Major Breakthroughs Claimed on Battery Power


Envia Systems announced that it has made a major breakthrough on lithium ion cell technology. The California-based battery maker claims that its research would result in increased energy density, while at the same time reducing costs of these battery packs.

The company is funded by the U.S. Department of Energy and GM Ventures, the venture capital arm of General Motors together with other individual investors. According to Atul Kapadia, Chairman and CEO of the company, “We will be able to make smaller automotive packs that are also less heavy and much cheaper. The cost of cells will be less than half – perhaps 45 percent – of cells today and the energy density will be almost three times greater than conventional automotive cells.”

He added, “What we have are not demonstrations, not experiments but actual products. We could be in automotive production in a year and a half.”

The company was founded in 2007 and had licensed technology from the Argonne National Laboratory. It was awarded $4 million in funds by the ARPA-E program of the Department of Energy. This program funds advanced energy research, as one of its founding principles is to develop lithium-ion batteries with the highest energy density in the world.

Central to the advancement of the company’s technology is the proprietary cathode, anode and electrolyte materials as it uses manganese for the cathode. One of its major investors, GM Ventures, during the announcement of its investment with the company, said that the company’s design and materials would be able to store more energy per unit of mass than any other current cathode materials. Since the cathode was a “key driver” in the total cost of a battery pack, the more energy the cathode is able to deliver, the lower the overall cost of the battery because of the lower number of cells needed in the array.

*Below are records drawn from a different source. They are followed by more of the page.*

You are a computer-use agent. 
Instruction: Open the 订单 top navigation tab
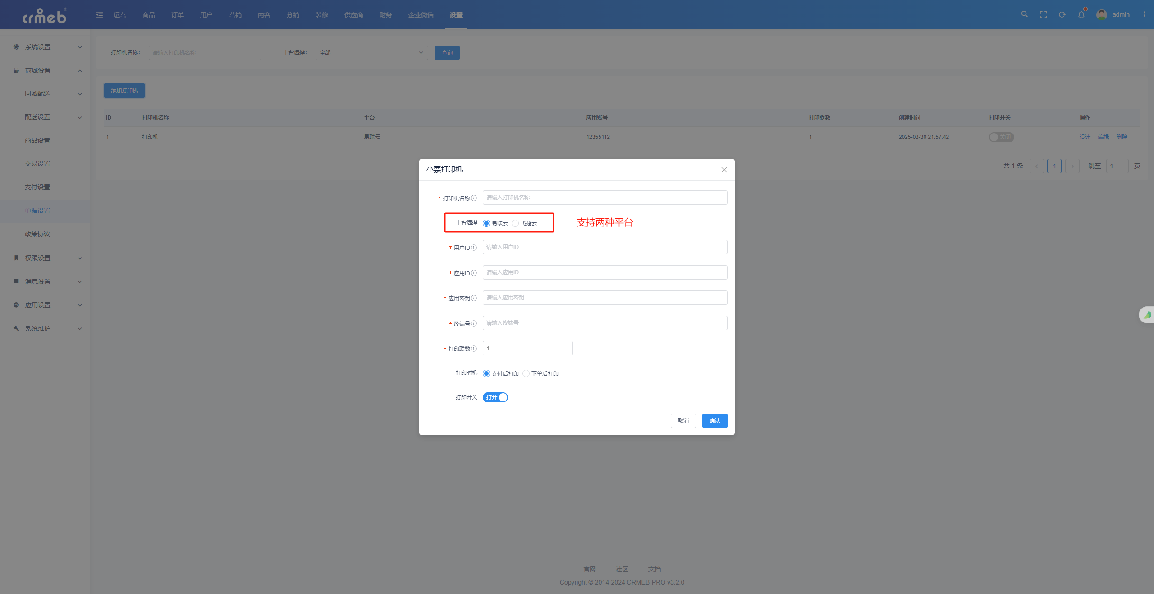click(177, 15)
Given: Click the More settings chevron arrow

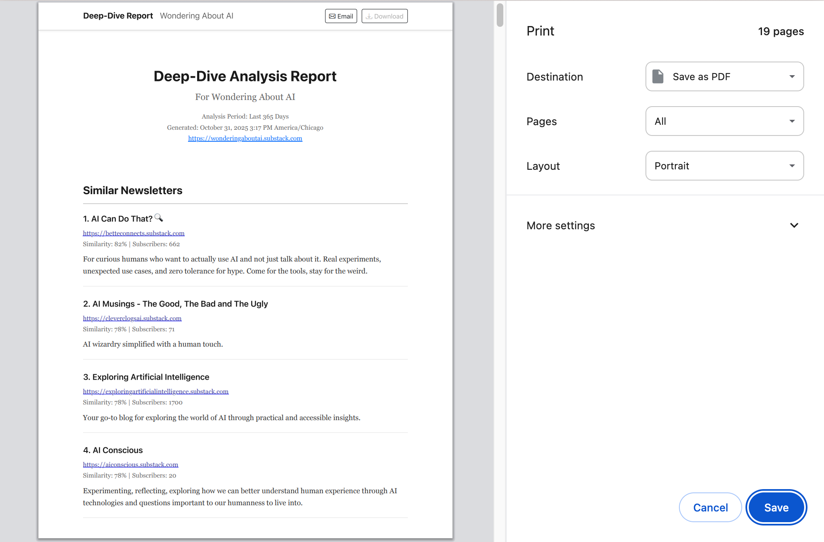Looking at the screenshot, I should tap(794, 226).
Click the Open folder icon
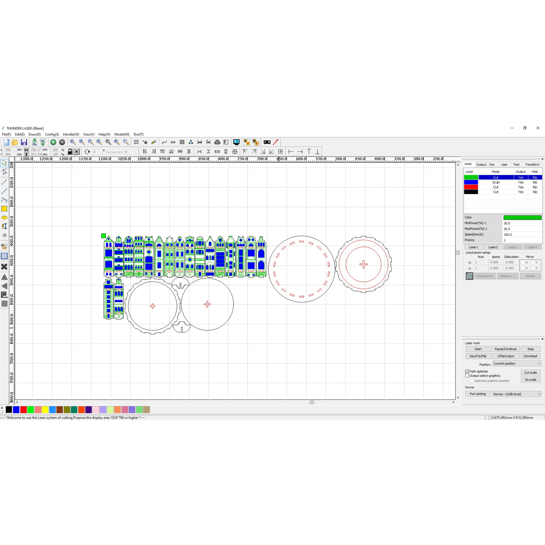 click(x=15, y=142)

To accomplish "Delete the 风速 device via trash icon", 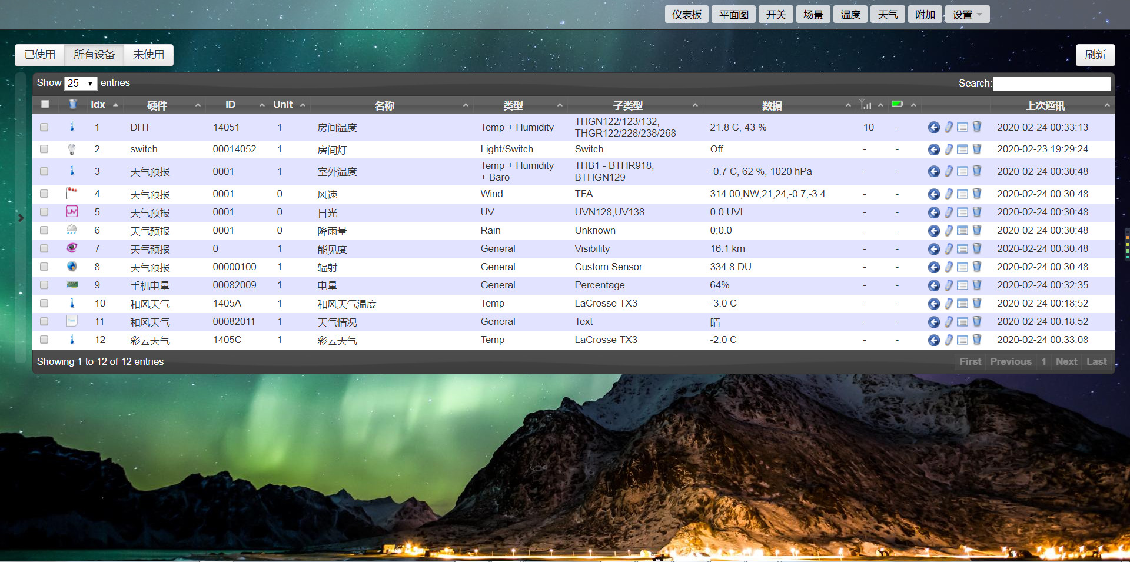I will coord(977,194).
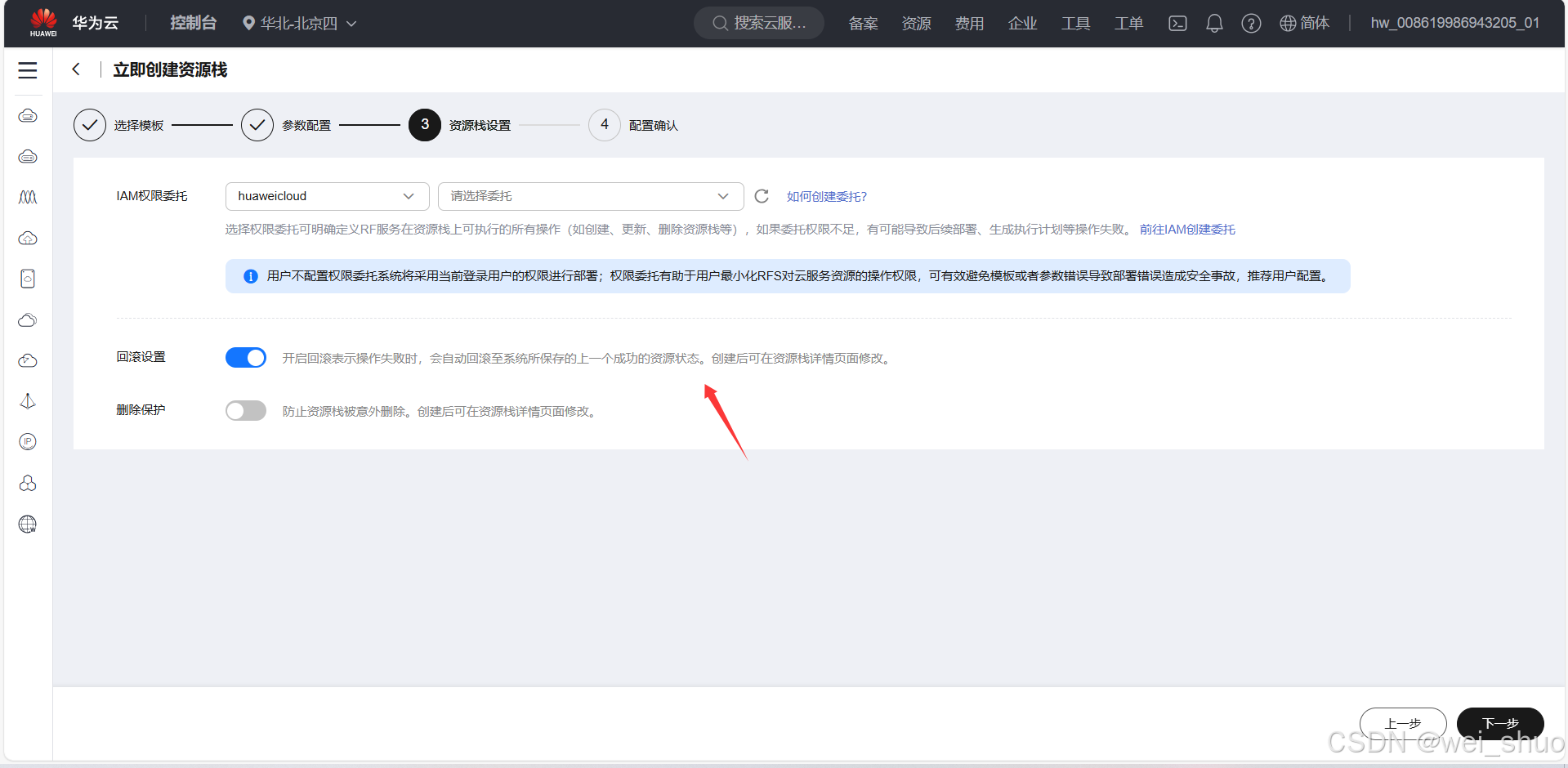Click step 4 配置确认 in the progress indicator
This screenshot has width=1568, height=768.
[604, 124]
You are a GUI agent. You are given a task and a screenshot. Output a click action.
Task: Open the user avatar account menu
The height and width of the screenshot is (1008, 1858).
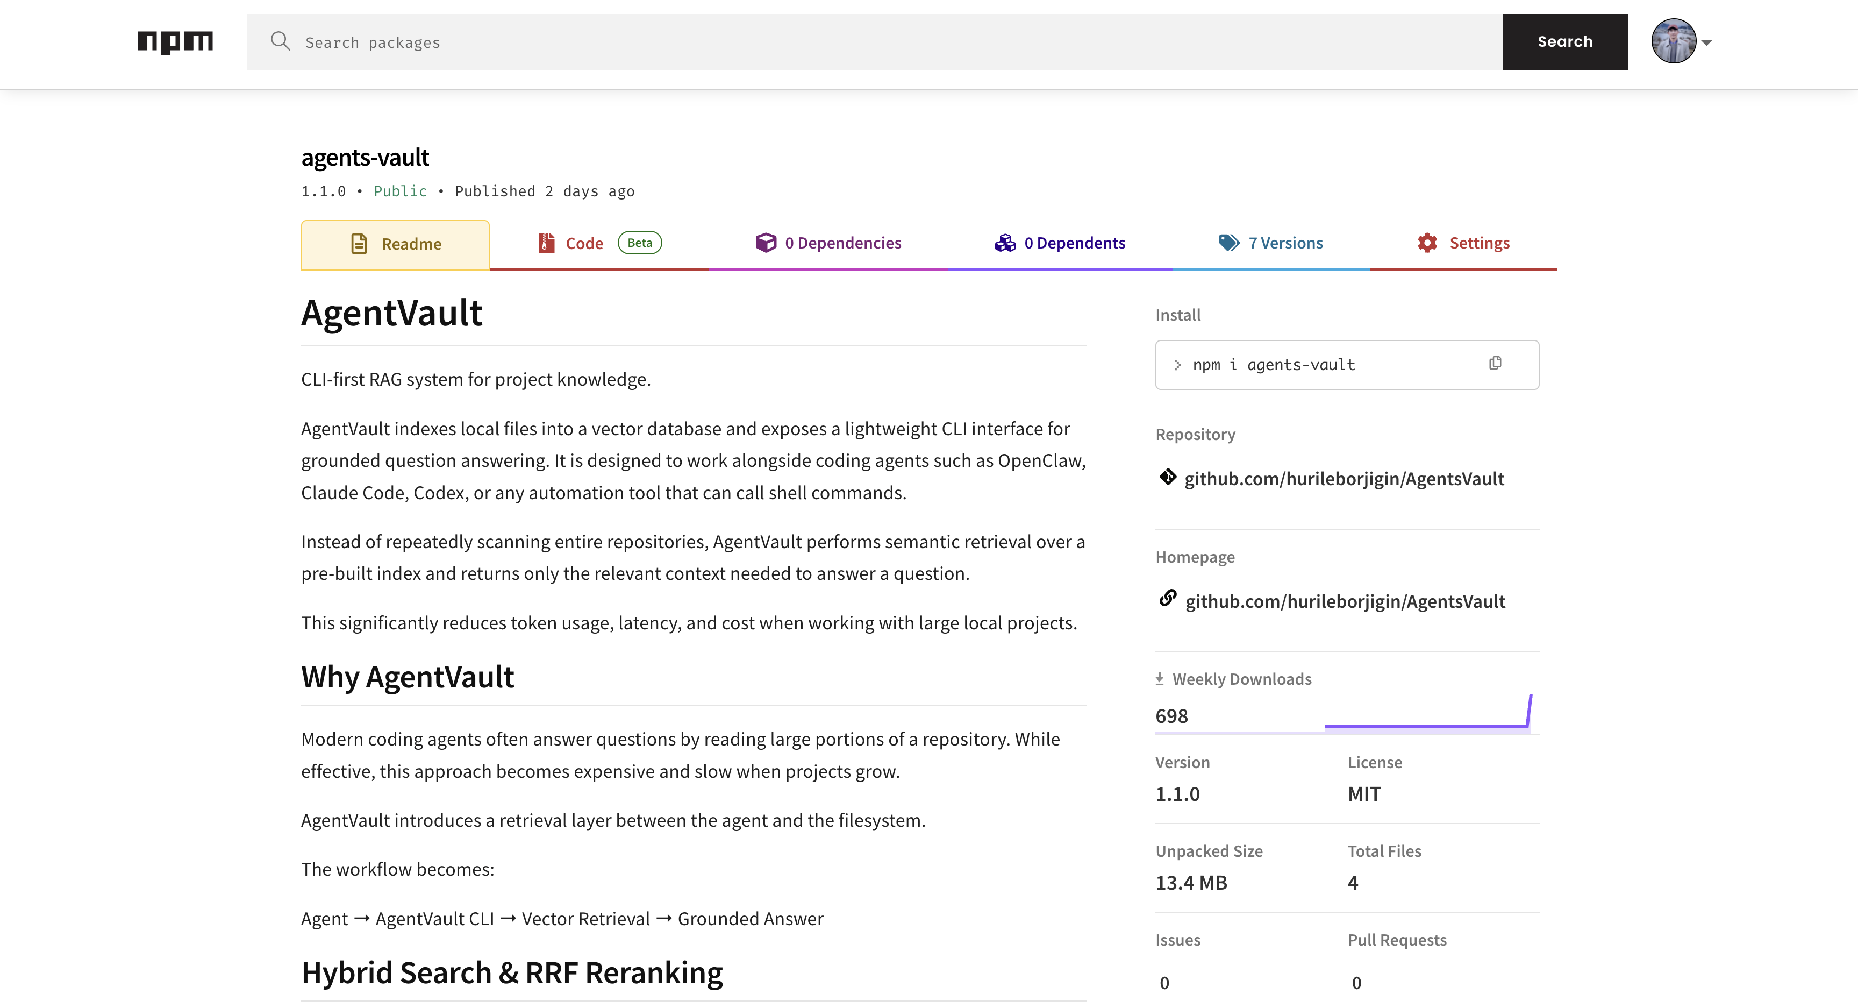pos(1673,42)
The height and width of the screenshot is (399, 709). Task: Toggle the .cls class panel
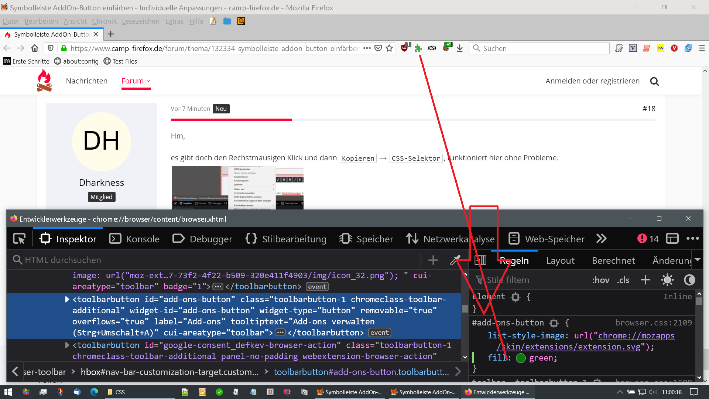[x=623, y=280]
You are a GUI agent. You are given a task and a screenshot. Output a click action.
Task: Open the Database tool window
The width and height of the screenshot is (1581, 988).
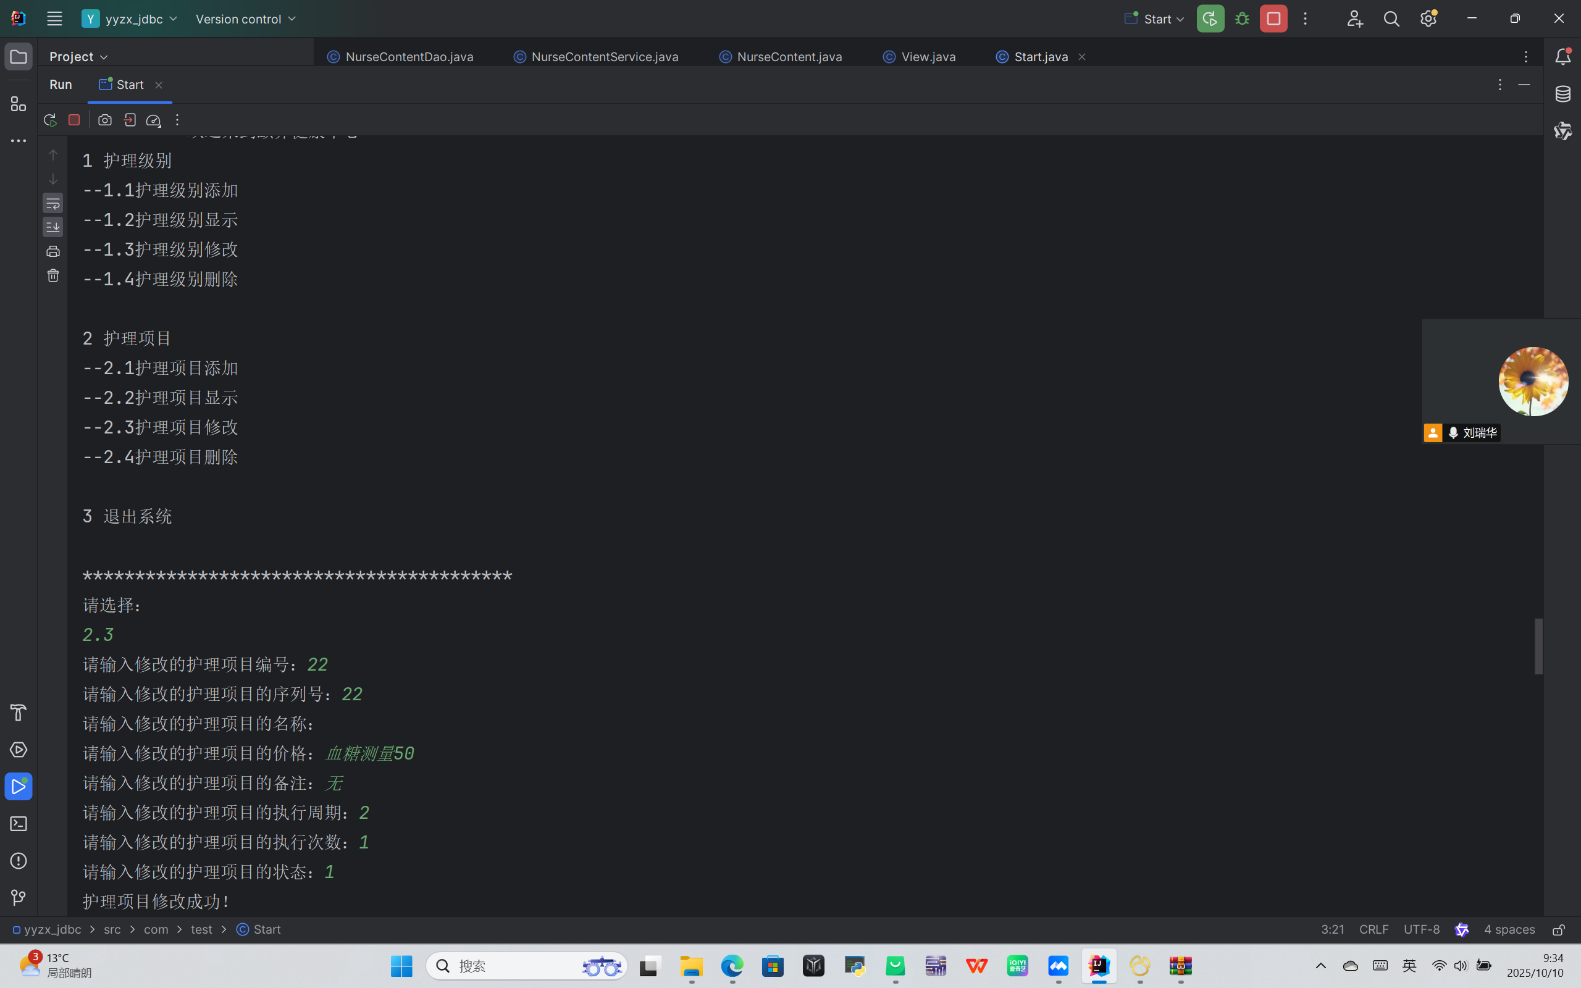1563,94
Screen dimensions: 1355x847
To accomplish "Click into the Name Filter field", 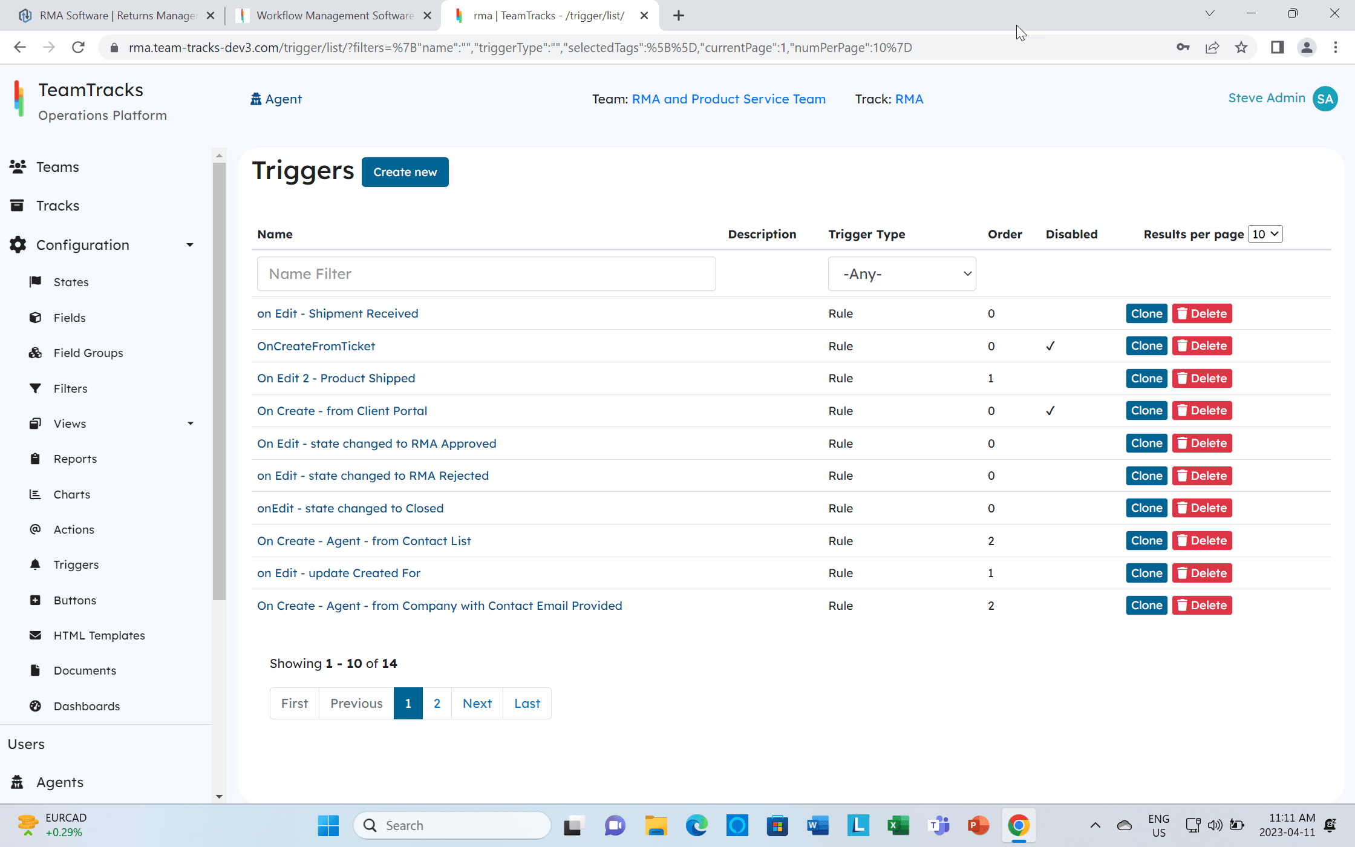I will pyautogui.click(x=486, y=274).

Envia claims that its battery packs would be able to deliver energy measuring at 400 watt hours per kilogram at the cost of $150 per kilowatt hour. Comparatively, Tesla rates its energy density battery for the Roadster at 121 watt hours per kilogram. The measurement of the watt per hours was measured during testing at the Naval Service Warfare Center’s Crane Evaluation System.

In response, the Center for Automotive Research through its chairman emeritus David Cole said, “If it’s true, it’s a huge breakthrough, because the main problem for battery cars has been cost. Right now, the lithium-ion battery is about three times as expensive as it should be for reasonable commercialization. That kind of cost target is the Holy Grail and once it’s achieved it’s game on.”

Company To Change Lithium Market

New Electric Car
New Electric Car

A company out of California last Wednesday announced that it would undertake commercial operations to capture lithium from geothermal energy plants. This, according to them, would most likely make the United States the top exporter of lithium in the world.

The company is Simbol Materials and would locate their lithium extraction facility near the Salton Sea in the Imperial Valley of California. Aside from lithium, the facility also would extract manganese and zinc. None of the planned extracted material would include rare earth elements, which have only be found in large quantities in China. Despite such limitations, lithium ranks as one of the energy critical elements that are deemed crucial for the energy needs of the future.

Lithium is an important element in the creation of electric car batteries. Manganese is also used as battery material as well as important in steel and metal production. Currently, the United States imports most of its lithium needs and all of its manganese requirements.

The company’s design for the process is through attachment with an existing geothermal plant. When the plant generates electricity through steam generated from pumped hot water from drilled holes in the ground. The steam drives turbines and the hot water is pumped back into the ground hole. This underground water is essentially a strong composite of brine with around thirty percent are dissolved salts.

These dissolved salts, according to Luka Erceg, Simbol’s Chief Executive Officer, are rich in these energy critical elements. He said, ““When we looked into the brine resource, what we found was not only lithium, but manganese, zinc and about half the periodic table of the elements.” At this point though, the economically viable elements are lithium, manganese and zinc.

The Simbol plant would process 5,000 to 6,000 gallons of water per minute, and through a filtration process, would be able to extract about 10 to 20 gallons of salt. These salts would then be refined through an extraction process that is 93 percent efficient. This cost effective way can produce much of the lithium requirements of the United States and even allow for production to export to other countries.

Currently, Chile, Australia, China and Argentina are the major producers of lithium. This element is used in metallurgy, pharmaceuticals and now with the increased focus on electric vehicle production, in lithium ion batteries. Be it for cellular phones or the latest electric vehicle model, the lithium contained in their batteries may soon come from the Salton Sea Brine through the efforts of Simbol Materials, Inc.